• [Work required]: Give the data again, word for word.

Stored records:
----------------------------------------

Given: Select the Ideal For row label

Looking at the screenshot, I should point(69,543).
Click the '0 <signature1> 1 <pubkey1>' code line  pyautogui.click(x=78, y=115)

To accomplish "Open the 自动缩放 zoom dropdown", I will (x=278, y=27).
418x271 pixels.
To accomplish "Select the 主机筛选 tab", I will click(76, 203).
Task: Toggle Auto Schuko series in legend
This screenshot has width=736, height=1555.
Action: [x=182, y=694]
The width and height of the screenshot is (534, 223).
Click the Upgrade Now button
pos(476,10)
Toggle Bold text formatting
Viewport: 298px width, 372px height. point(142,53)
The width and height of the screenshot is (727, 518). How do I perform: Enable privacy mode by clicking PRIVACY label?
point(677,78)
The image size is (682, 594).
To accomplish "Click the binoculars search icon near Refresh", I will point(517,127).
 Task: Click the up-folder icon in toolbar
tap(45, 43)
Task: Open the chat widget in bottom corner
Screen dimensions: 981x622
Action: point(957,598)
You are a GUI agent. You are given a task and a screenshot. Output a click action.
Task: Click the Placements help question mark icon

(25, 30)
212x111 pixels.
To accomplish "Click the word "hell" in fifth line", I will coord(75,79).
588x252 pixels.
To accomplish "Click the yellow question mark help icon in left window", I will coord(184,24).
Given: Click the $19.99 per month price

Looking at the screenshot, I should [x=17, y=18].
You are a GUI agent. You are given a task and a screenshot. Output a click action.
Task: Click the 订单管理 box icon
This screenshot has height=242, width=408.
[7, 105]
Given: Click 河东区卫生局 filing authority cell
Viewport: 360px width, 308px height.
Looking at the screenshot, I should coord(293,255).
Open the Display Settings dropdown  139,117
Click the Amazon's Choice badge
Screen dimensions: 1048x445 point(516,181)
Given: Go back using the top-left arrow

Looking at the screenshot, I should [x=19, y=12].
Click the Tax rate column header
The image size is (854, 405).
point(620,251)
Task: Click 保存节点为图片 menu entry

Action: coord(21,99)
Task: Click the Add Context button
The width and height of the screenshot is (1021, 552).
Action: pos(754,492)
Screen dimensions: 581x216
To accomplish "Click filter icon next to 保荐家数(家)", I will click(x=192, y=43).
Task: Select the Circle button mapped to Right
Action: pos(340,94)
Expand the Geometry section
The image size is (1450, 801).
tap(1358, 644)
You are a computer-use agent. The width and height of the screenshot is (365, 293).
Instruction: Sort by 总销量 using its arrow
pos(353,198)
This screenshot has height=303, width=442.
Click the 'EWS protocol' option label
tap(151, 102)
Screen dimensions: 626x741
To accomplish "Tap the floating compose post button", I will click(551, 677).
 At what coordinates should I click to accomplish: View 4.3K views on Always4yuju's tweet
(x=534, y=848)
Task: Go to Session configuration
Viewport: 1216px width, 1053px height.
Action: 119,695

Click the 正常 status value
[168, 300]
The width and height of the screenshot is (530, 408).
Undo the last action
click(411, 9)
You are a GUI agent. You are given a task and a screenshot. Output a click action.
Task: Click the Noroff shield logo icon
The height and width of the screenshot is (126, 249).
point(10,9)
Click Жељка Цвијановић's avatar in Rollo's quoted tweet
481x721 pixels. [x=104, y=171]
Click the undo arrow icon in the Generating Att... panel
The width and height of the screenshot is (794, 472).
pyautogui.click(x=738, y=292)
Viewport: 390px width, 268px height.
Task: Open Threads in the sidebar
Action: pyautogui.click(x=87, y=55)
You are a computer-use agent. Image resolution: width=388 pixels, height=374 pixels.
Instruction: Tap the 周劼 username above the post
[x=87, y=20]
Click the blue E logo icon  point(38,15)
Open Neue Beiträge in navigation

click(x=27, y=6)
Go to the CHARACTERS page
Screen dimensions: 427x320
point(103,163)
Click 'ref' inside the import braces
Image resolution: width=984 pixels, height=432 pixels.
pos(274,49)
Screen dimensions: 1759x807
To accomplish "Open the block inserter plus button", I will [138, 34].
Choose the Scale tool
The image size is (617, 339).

----------------------------------------

• [Expected answer]:
Given: Select the Ideal For row label

Looking at the screenshot, I should point(69,543).
Click the '0 <signature1> 1 <pubkey1>' code line  pyautogui.click(x=78, y=115)

To accomplish "Open the 自动缩放 zoom dropdown", I will (x=278, y=27).
418x271 pixels.
To accomplish "Select the 主机筛选 tab", I will click(76, 203).
Task: Toggle Auto Schuko series in legend
This screenshot has width=736, height=1555.
Action: [x=182, y=694]
The width and height of the screenshot is (534, 223).
Click the Upgrade Now button
pos(476,10)
Toggle Bold text formatting
Viewport: 298px width, 372px height. point(142,53)
The width and height of the screenshot is (727, 518). How do I perform: Enable privacy mode by clicking PRIVACY label?
point(677,78)
The image size is (682, 594).
To accomplish "Click the binoculars search icon near Refresh", I will point(517,127).
 Task: Click the up-folder icon in toolbar
tap(45, 43)
Task: Open the chat widget in bottom corner
Screen dimensions: 981x622
Action: point(957,598)
You are a GUI agent. You are given a task and a screenshot. Output a click action.
Task: Click the Placements help question mark icon

(25, 30)
212x111 pixels.
To accomplish "Click the word "hell" in fifth line", I will coord(75,79).
588x252 pixels.
To accomplish "Click the yellow question mark help icon in left window", I will coord(184,24).
Given: Click the $19.99 per month price

Looking at the screenshot, I should [x=17, y=18].
You are a GUI agent. You are given a task and a screenshot. Output a click action.
Task: Click the 订单管理 box icon
This screenshot has height=242, width=408.
[7, 105]
Given: Click 河东区卫生局 filing authority cell
Viewport: 360px width, 308px height.
Looking at the screenshot, I should coord(293,255).
Open the Display Settings dropdown  139,117
Click the Amazon's Choice badge
Screen dimensions: 1048x445 point(516,181)
Given: Go back using the top-left arrow

Looking at the screenshot, I should [x=19, y=12].
Click the Tax rate column header
The image size is (854, 405).
point(620,251)
Task: Click 保存节点为图片 menu entry

Action: coord(21,99)
Task: Click the Add Context button
The width and height of the screenshot is (1021, 552).
Action: pos(754,492)
Screen dimensions: 581x216
To accomplish "Click filter icon next to 保荐家数(家)", I will click(x=192, y=43).
Task: Select the Circle button mapped to Right
Action: pos(340,94)
Expand the Geometry section
The image size is (1450, 801).
tap(1358, 644)
You are a computer-use agent. The width and height of the screenshot is (365, 293).
Instruction: Sort by 总销量 using its arrow
pos(353,198)
This screenshot has height=303, width=442.
Click the 'EWS protocol' option label
tap(151, 102)
Screen dimensions: 626x741
To accomplish "Tap the floating compose post button", I will click(551, 677).
 At what coordinates should I click to accomplish: View 4.3K views on Always4yuju's tweet
(x=534, y=848)
Task: Go to Session configuration
Viewport: 1216px width, 1053px height.
Action: 119,695

Click the 正常 status value
[168, 300]
The width and height of the screenshot is (530, 408).
Undo the last action
click(411, 9)
You are a GUI agent. You are given a task and a screenshot. Output a click action.
Task: Click the Noroff shield logo icon
The height and width of the screenshot is (126, 249).
point(10,9)
Click Жељка Цвијановић's avatar in Rollo's quoted tweet
481x721 pixels. [x=104, y=171]
Click the undo arrow icon in the Generating Att... panel
The width and height of the screenshot is (794, 472).
pyautogui.click(x=738, y=292)
Viewport: 390px width, 268px height.
Task: Open Threads in the sidebar
Action: pyautogui.click(x=87, y=55)
You are a computer-use agent. Image resolution: width=388 pixels, height=374 pixels.
Instruction: Tap the 周劼 username above the post
[x=87, y=20]
Click the blue E logo icon  point(38,15)
Open Neue Beiträge in navigation

click(x=27, y=6)
Go to the CHARACTERS page
Screen dimensions: 427x320
point(103,163)
Click 'ref' inside the import braces
Image resolution: width=984 pixels, height=432 pixels.
pos(274,49)
Screen dimensions: 1759x807
To accomplish "Open the block inserter plus button", I will [138, 34].
Choose the Scale tool
The image size is (617, 339).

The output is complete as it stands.